3. Expansion Triggers
The system auto-expands when:
- Information volume crosses threshold: "30+ files in inbox/ → create subdirectories by domain"
- Retrieval patterns detected: "User asks for 'config' → 90% of time they want ENV_VARS.md"
- Ambiguity detected: Two files seem to serve same purpose → create CLARIFICATION.md explaining distinction
- New information type: First time seeing a decision record → create DECISION_LOG.md template
4. User Steering (Not Control)
You don't micromanage the memory structure. Instead:
- Ask for rationale: "Why did you create a
domain/subdirectory?" - Request consolidation: "The split between
api/andendpoints/is confusing — merge them." - Suggest patterns: "We keep asking about auth — create a canonical AUTH_GUIDE.md."
The AI decides how to implement your guidance (which subdirectory, what format) based on accumulated MEMORY_RULES.
5. Prompt Template for Self-Expanding Memory
Add to your PROMPT.md files:
## Memory Bank Management
You maintain a `.memory-bank/` directory that improves itself:
1. **Save new learnings**: After each task, ask: "What did I learn that future agents need?"

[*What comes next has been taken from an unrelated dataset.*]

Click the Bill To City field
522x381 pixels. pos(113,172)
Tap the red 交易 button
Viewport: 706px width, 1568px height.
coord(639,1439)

- Technical decisions → save to `system/DECISION_LOG.md`
- Context patterns → save to `system/CONTEXT_PATTERNS.md`
- Retrieval shortcuts → save to `system/RETRIEVAL_GUIDE.md`
2. **Organize when cluttered**: If a directory has 20+ files, suggest a reorganization.
- Propose new structure in `system/DECISION_LOG.md`
- Wait for user confirmation before moving files
3. **Detect gaps**: If you can't find something, note it:
- "Searched for API rate limits → not found. Should add to SPEC.md?"
- Save search pattern to `system/LEARNED_HEURISTICS.md`: "Common missing: rate limiting details"
4. **Evolve rules**: As patterns emerge, update MEMORY_RULES.md:
- "Previously: save all docs to inbox/. Now: categorize by domain."
The memory bank should feel like a colleague left you notes — not a filing cabinet you have to decode.
Notes
- Steps 1-6 are the most important. Most AI projects fail because they skip to code too fast.
- The adversarial agent (DeepSeek recommended) is not optional - it catches what you and the code AI both miss.
- A Ralph loop with a bad TODO list will spin forever. Invest time in Step 9.
- The
/initagent.md is especially valuable when switching models or resuming work after a break. - If the loop gets stuck more than 3 times on the same item, the spec is missing something - go back to the spec, not the code.